Required task: Could you copy out, word for word, the lines from the one containing "You are a GUI" to the one containing "click(660, 321)", including both of those lines and nothing else, and leave the pictures out?

Given data:
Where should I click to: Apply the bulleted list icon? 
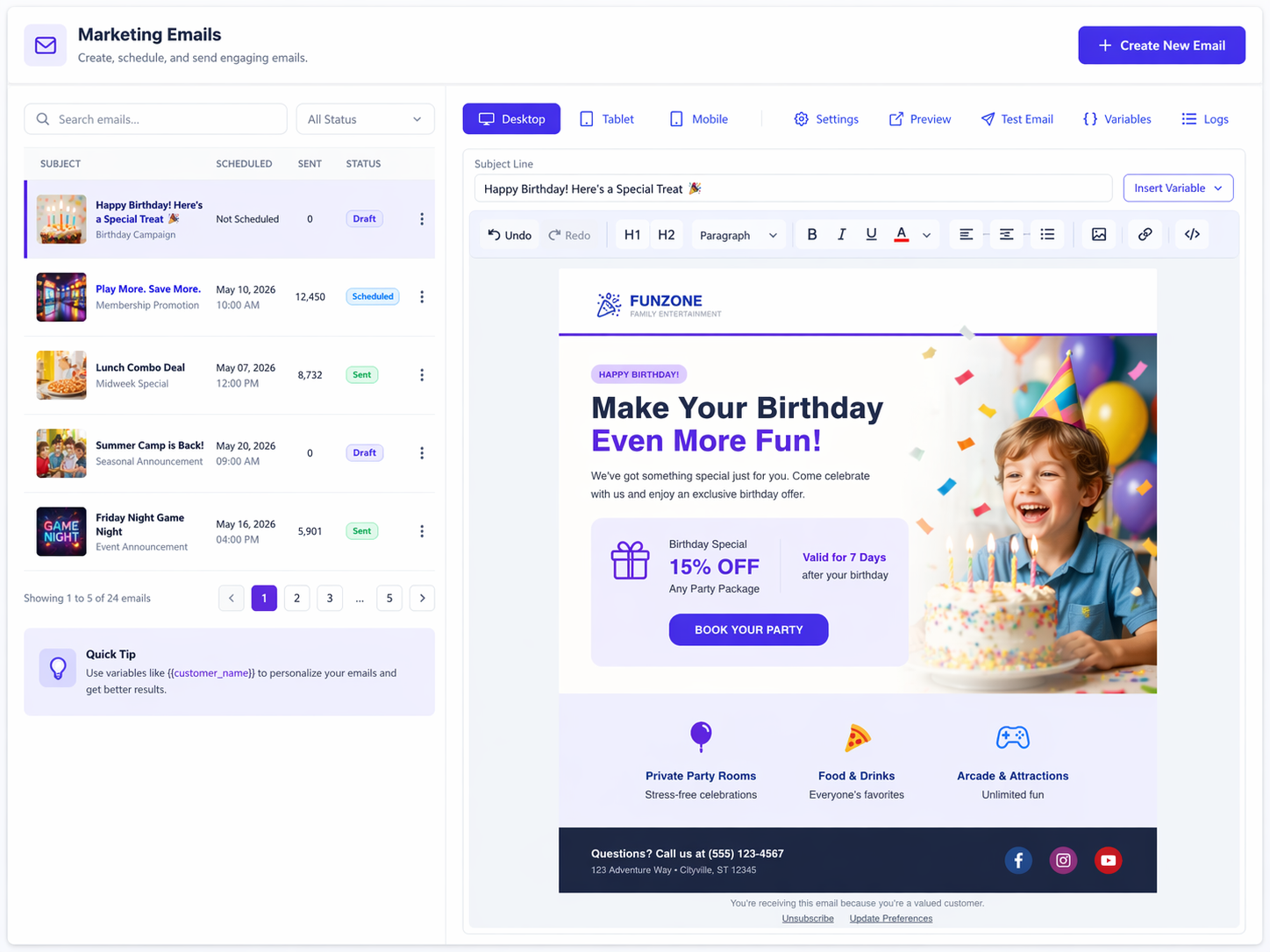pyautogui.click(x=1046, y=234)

---

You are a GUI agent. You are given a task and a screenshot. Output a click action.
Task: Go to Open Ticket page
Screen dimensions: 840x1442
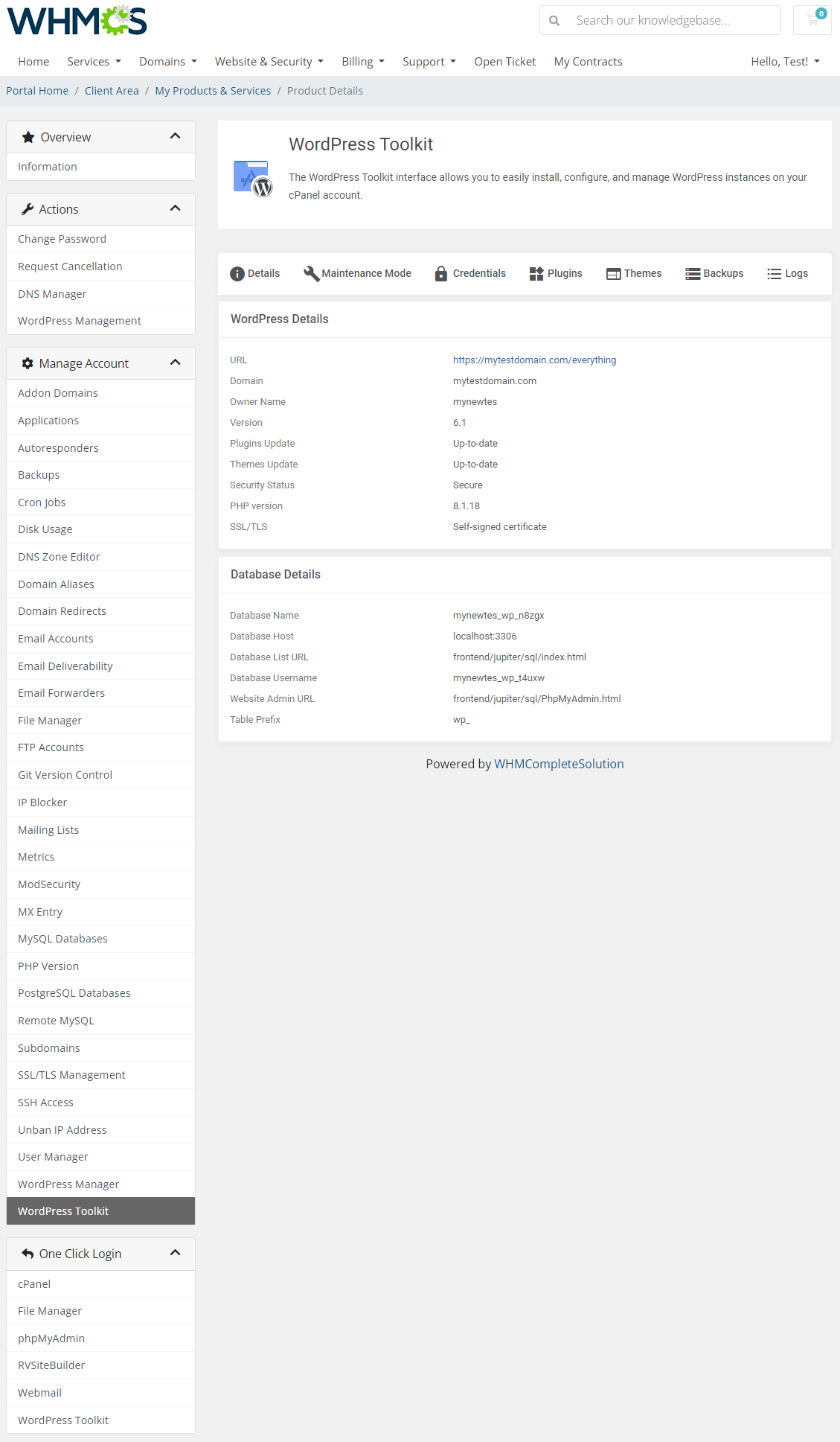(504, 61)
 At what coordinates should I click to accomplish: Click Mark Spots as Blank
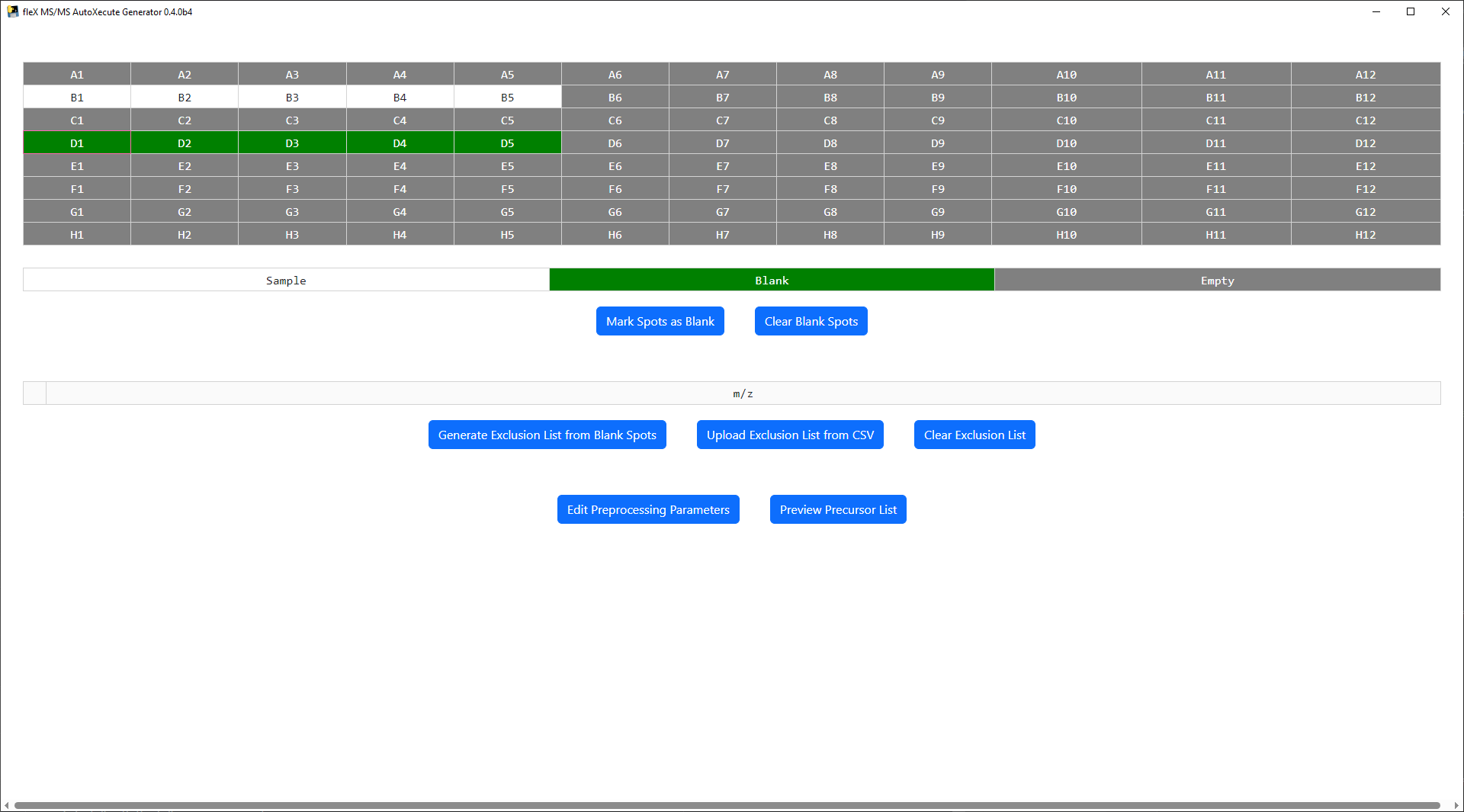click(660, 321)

Task solution:
You are a GUI agent. You are given a task and a screenshot. Output a click action.
Task: Go to Open Ticket page
Screen dimensions: 840x1442
(504, 61)
 At what coordinates should I click to accomplish: Click Mark Spots as Blank
click(660, 321)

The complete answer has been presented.